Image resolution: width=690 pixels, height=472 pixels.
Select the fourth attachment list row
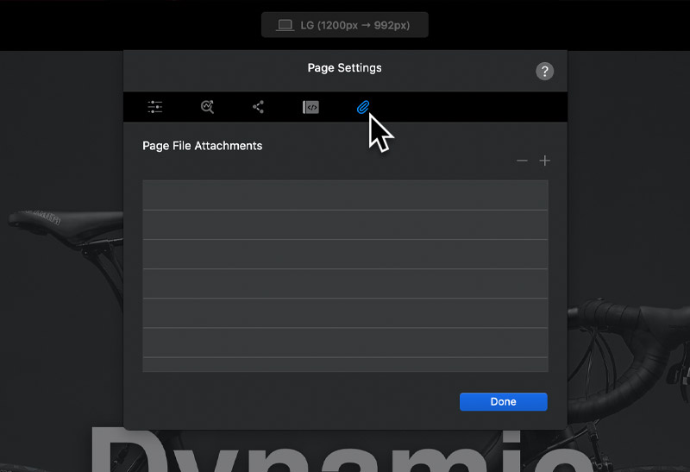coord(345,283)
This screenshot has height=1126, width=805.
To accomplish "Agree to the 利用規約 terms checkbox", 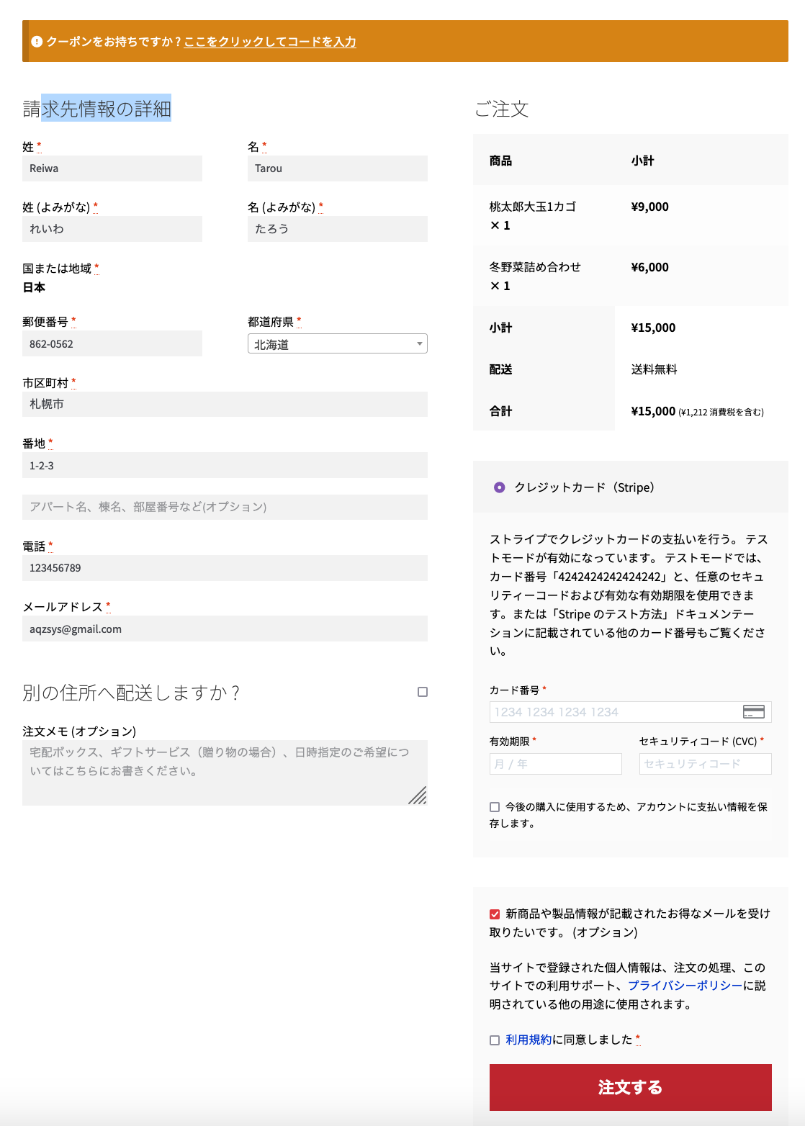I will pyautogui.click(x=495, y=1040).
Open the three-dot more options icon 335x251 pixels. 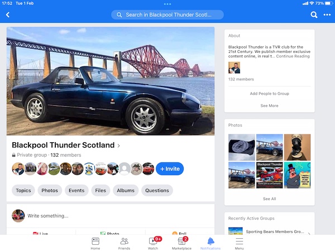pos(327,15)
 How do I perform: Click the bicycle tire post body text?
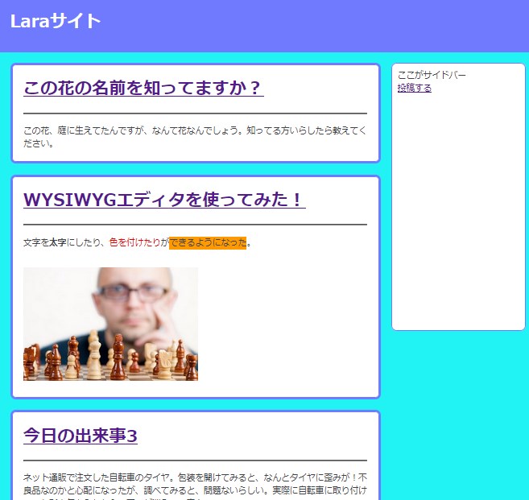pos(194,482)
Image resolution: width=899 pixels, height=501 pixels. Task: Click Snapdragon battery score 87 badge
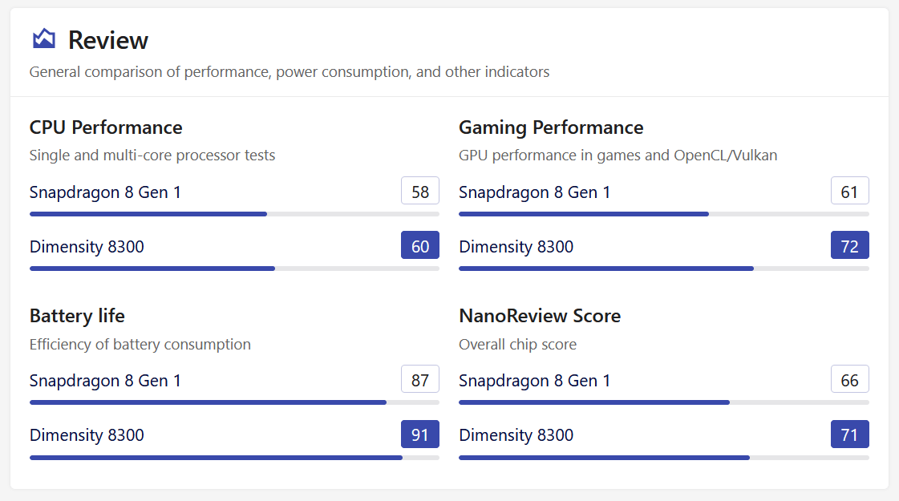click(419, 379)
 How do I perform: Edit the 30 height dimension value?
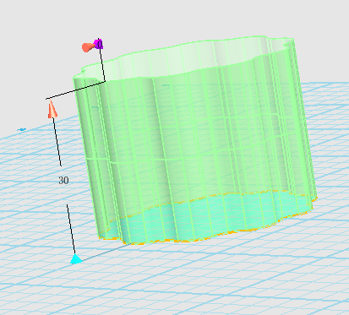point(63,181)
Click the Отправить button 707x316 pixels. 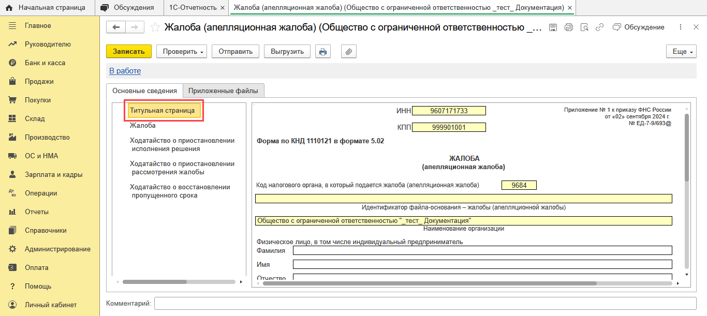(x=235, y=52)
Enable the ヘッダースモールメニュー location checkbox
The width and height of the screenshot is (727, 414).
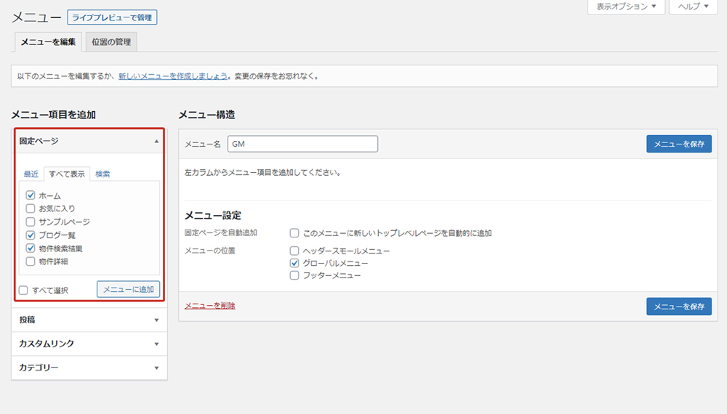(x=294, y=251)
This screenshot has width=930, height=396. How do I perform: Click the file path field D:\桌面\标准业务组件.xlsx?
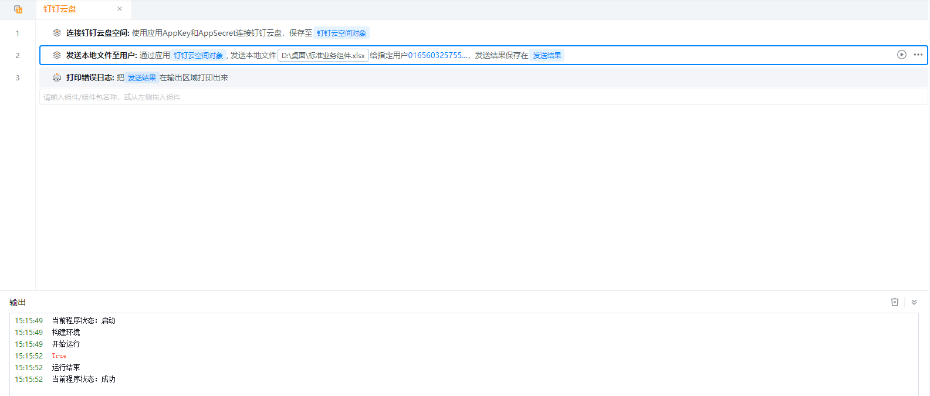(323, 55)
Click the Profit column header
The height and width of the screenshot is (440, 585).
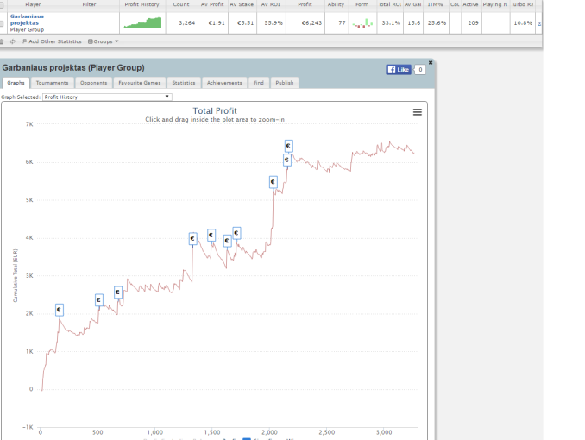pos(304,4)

______

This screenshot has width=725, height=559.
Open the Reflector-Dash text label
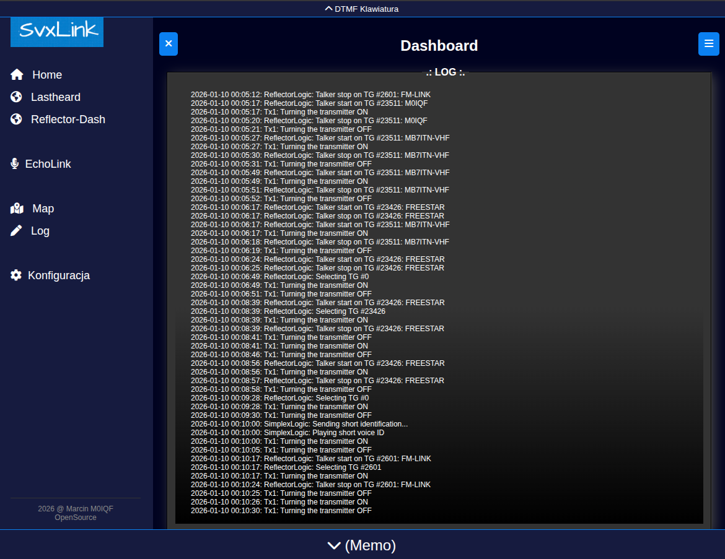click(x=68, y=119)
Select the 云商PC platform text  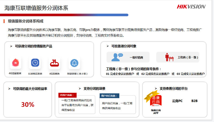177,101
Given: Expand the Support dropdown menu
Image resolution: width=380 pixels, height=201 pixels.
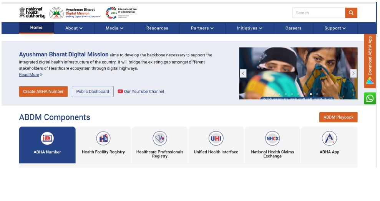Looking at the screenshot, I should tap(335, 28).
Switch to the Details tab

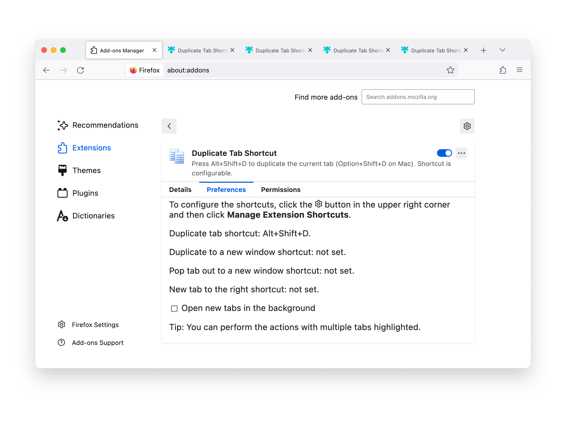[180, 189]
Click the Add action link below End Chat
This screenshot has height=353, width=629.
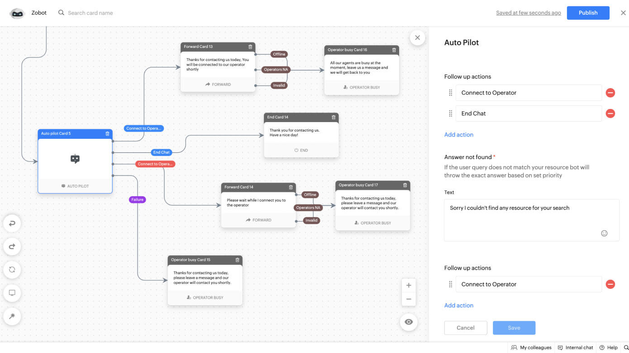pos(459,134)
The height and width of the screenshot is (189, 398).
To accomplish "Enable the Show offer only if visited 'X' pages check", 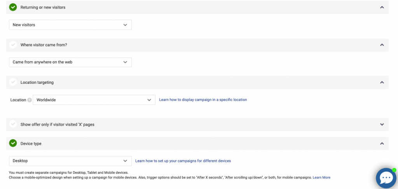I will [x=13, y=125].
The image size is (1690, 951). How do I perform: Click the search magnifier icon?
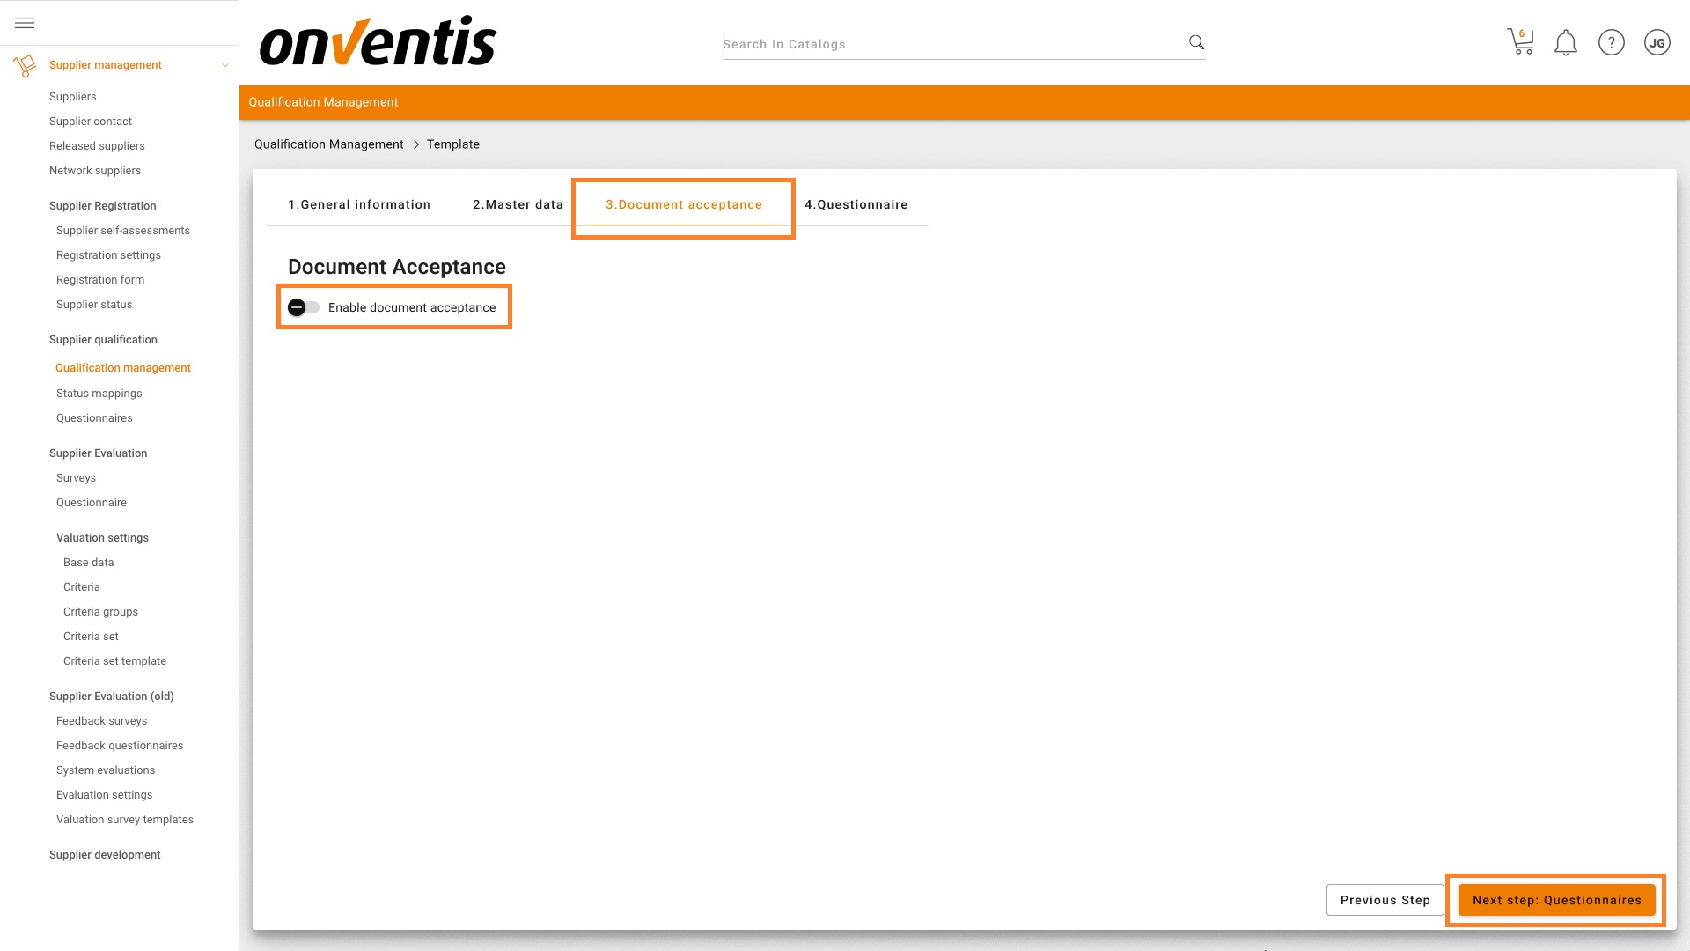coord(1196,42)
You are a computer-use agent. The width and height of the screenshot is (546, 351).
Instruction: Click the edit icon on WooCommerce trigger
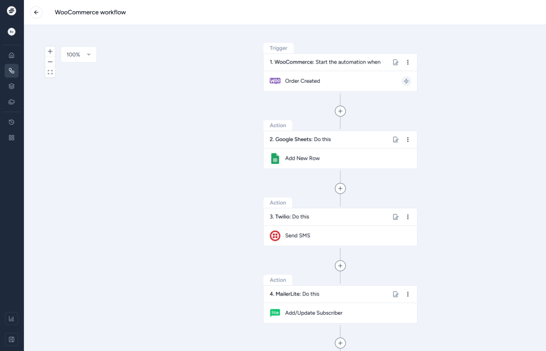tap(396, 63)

______

## EXERCISE DIRECTIONS
Show each line above that contains the word "resolution", copied in full.

## ANSWER TO THIS EXERCISE
Image resolution: width=690 pixels, height=472 pixels.
Image resolution: width=899 pixels, height=501 pixels. Task: Click Snapdragon battery score 87 badge
Image resolution: width=380 pixels, height=201 pixels.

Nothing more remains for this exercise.